<<<<

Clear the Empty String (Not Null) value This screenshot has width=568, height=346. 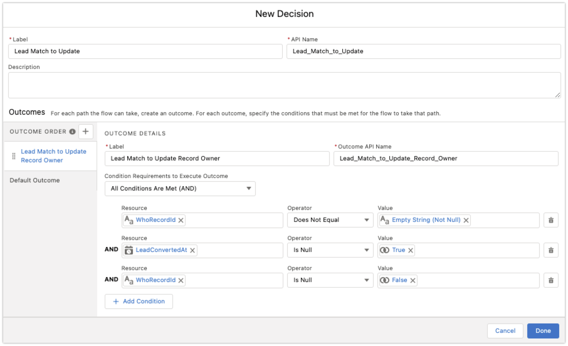tap(466, 220)
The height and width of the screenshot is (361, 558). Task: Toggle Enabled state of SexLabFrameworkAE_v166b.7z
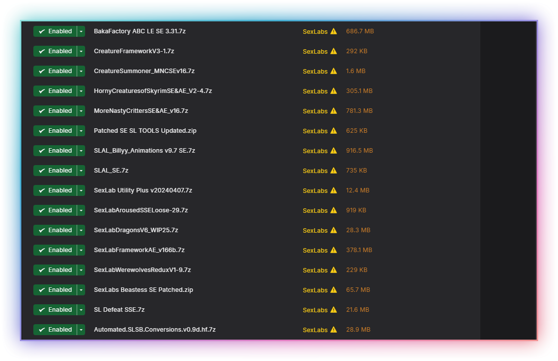(55, 250)
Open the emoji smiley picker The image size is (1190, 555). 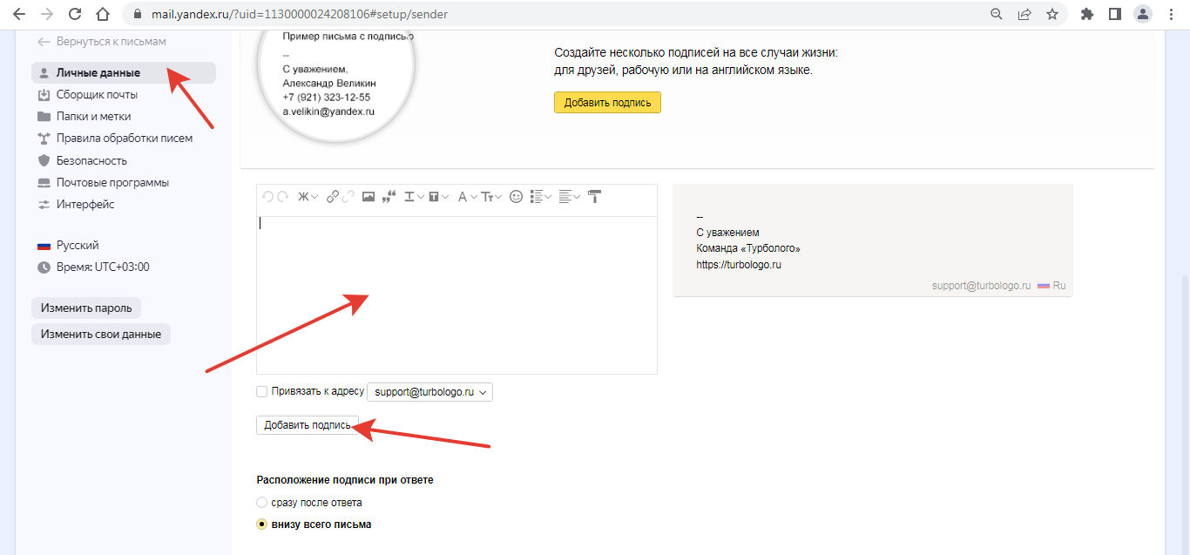click(x=516, y=197)
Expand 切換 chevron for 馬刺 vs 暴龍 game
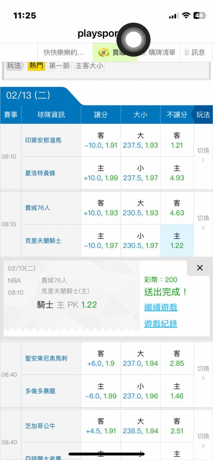The height and width of the screenshot is (460, 213). coord(203,373)
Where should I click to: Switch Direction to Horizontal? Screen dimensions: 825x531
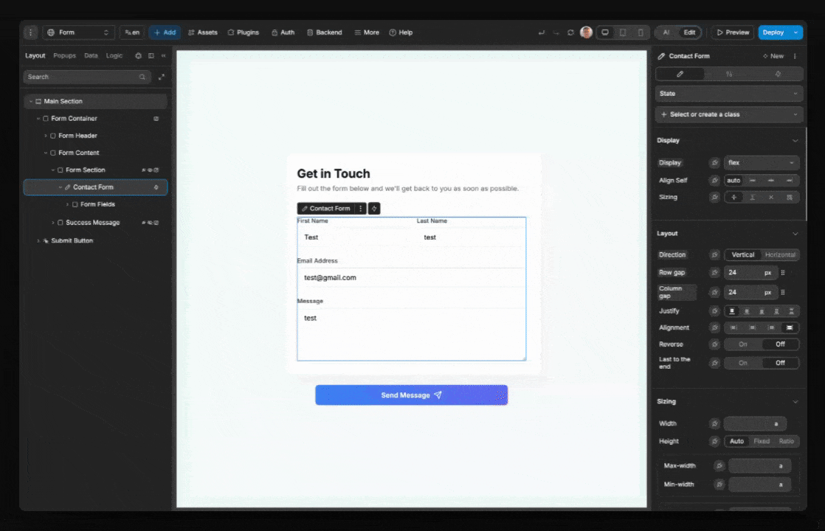[x=782, y=254]
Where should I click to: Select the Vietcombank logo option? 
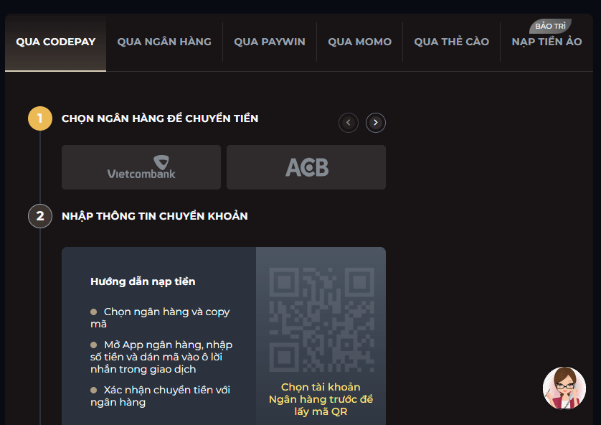click(141, 167)
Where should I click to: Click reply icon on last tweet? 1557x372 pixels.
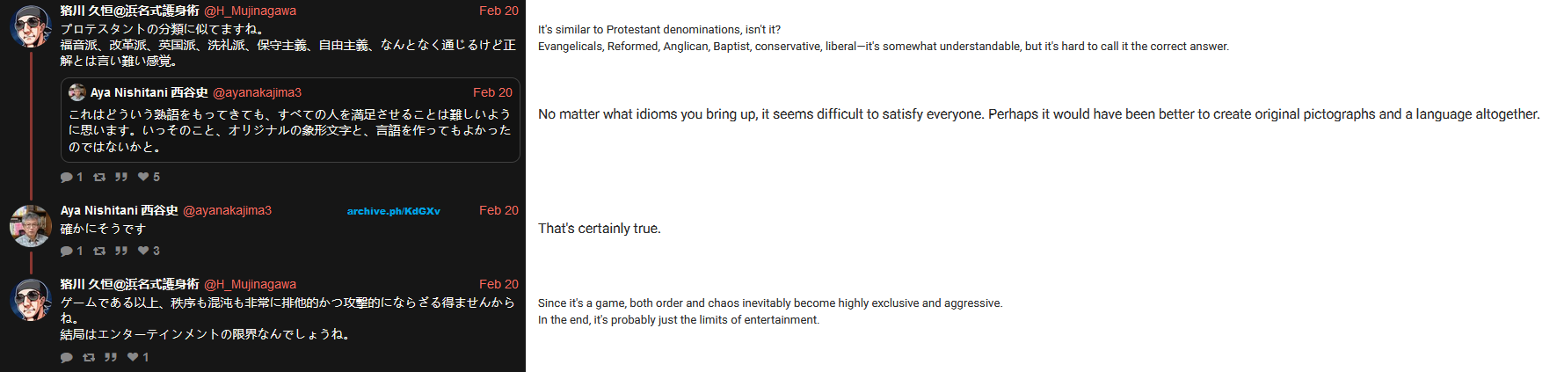67,357
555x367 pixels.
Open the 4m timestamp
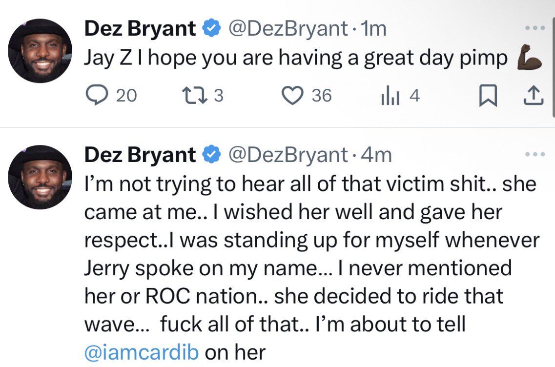coord(376,155)
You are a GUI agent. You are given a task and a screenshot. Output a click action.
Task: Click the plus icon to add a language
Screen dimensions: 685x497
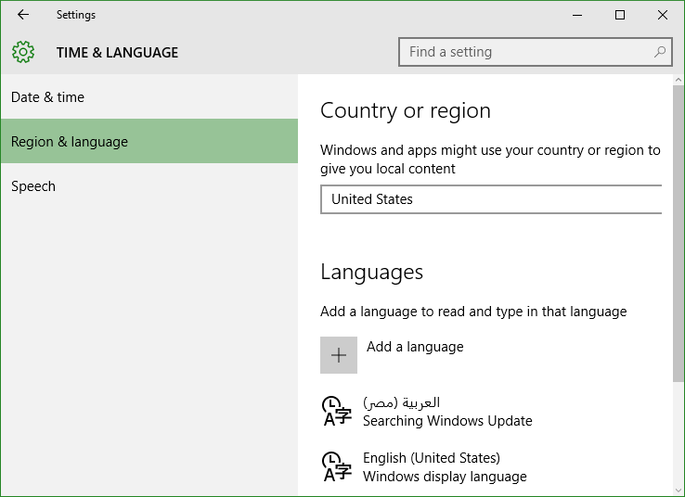pyautogui.click(x=339, y=355)
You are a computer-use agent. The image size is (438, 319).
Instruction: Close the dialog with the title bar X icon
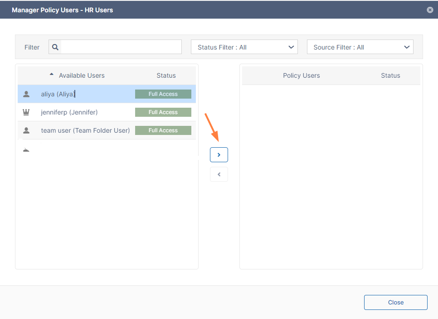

>>>>

Task to carry out => Retype word for word the span of lines above that begins with the line containing "Task: Click the plus icon to add a language" and ends with the last line of the records; skip all pictures.

Task solution =>
Task: Click the plus icon to add a language
Screen dimensions: 685x497
pyautogui.click(x=339, y=355)
You are a computer-use agent. The image size is (438, 319).
Instruction: Close the dialog with the title bar X icon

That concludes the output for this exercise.